:: Extracted text ::
First line: ‘My mother’s baby shower.‘
The Body Finder, by Kimberly Derting (329 pages) – Violet has the cheery ability to psychically detect dead bodies, as well as the imprint that remains on their killers. So now that a serial killer is stalking her small town, she realises that she’s the only one who can find the killer (and she’s being haunted quite a bit). She teams up with best friend Jay, who she’s developing feelings for (he is gorgeous).
First line: ‘Violet Ambrose wandered away from the safety of her father as she listened to the harmony of sounds weaving delicately around her.‘
The Secret To Lying, by Todd Mitchell (328 pages) – James was a nerd at his old school, but now that he’s been enrolled in an exclusive academy for mathletes he can easily be the ‘cool guy’ – he makes up a tough background for himself and soon is lying about everything. Unfortunately there are consequences, and in his case they are quite destructive.
First line: ‘I was the guy no one noticed.‘
Once Dead, Twice Shy, by Kim Harrison (232 pages) – More supernatural romance. This one’s particular hook is dead teen Madison, who, with the help of a magic amulet, affects the illusion of a live body, and is involved in the battle between light and dark reapers. There’s also her cute crush, and a guardian angel. A sequel is in the works!

:: What this task involves ::
Give everything from "First line: ‘Violet" down to "are quite destructive." in the book blurbs again, but change "nerd" to "loner".

:: Source excerpt ::
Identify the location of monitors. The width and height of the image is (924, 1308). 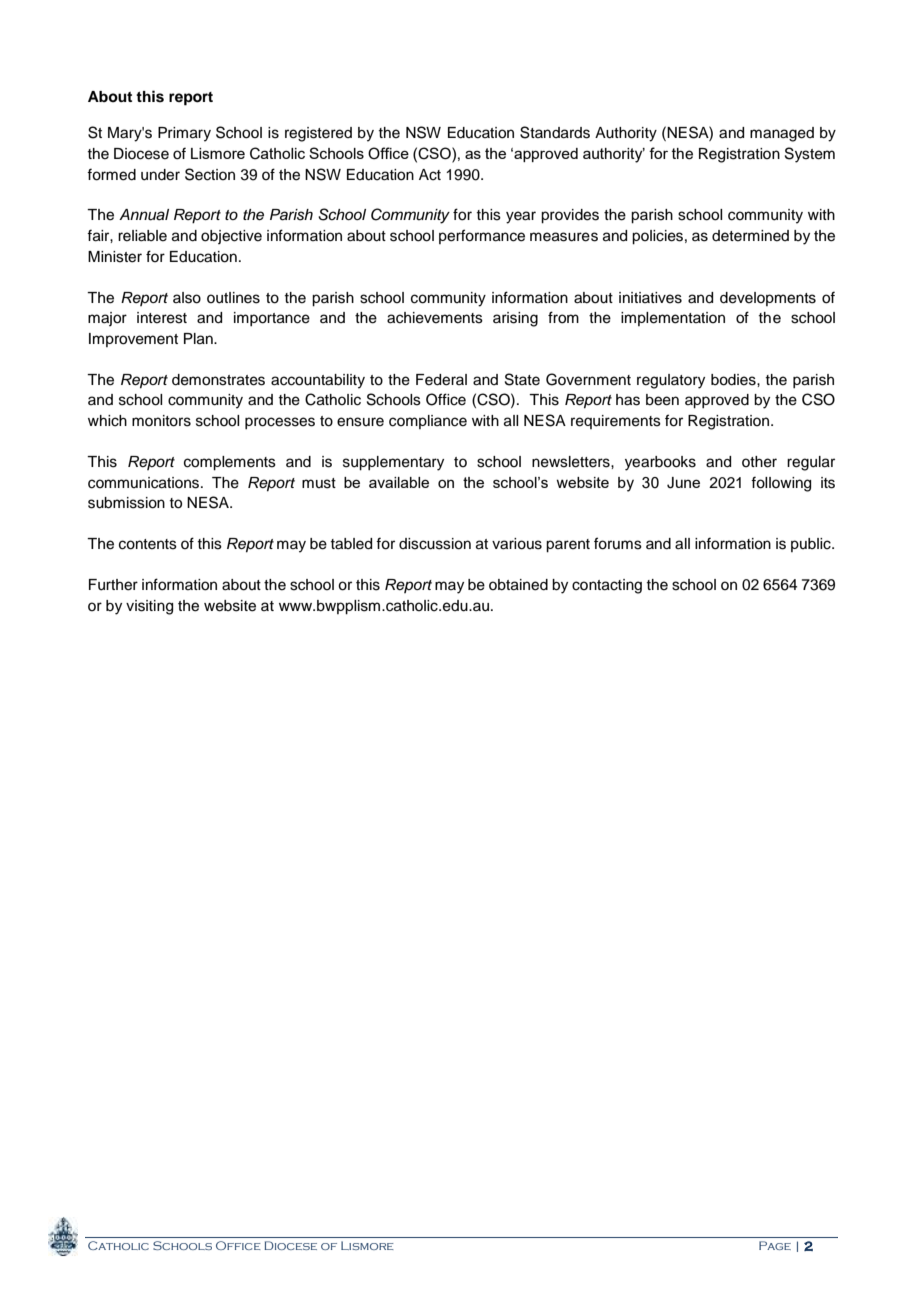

:: Full answer ::
First line: ‘Violet Ambrose wandered away from the safety of her father as she listened to the harmony of sounds weaving delicately around her.‘
The Secret To Lying, by Todd Mitchell (328 pages) – James was a loner at his old school, but now that he’s been enrolled in an exclusive academy for mathletes he can easily be the ‘cool guy’ – he makes up a tough background for himself and soon is lying about everything. Unfortunately there are consequences, and in his case they are quite destructive.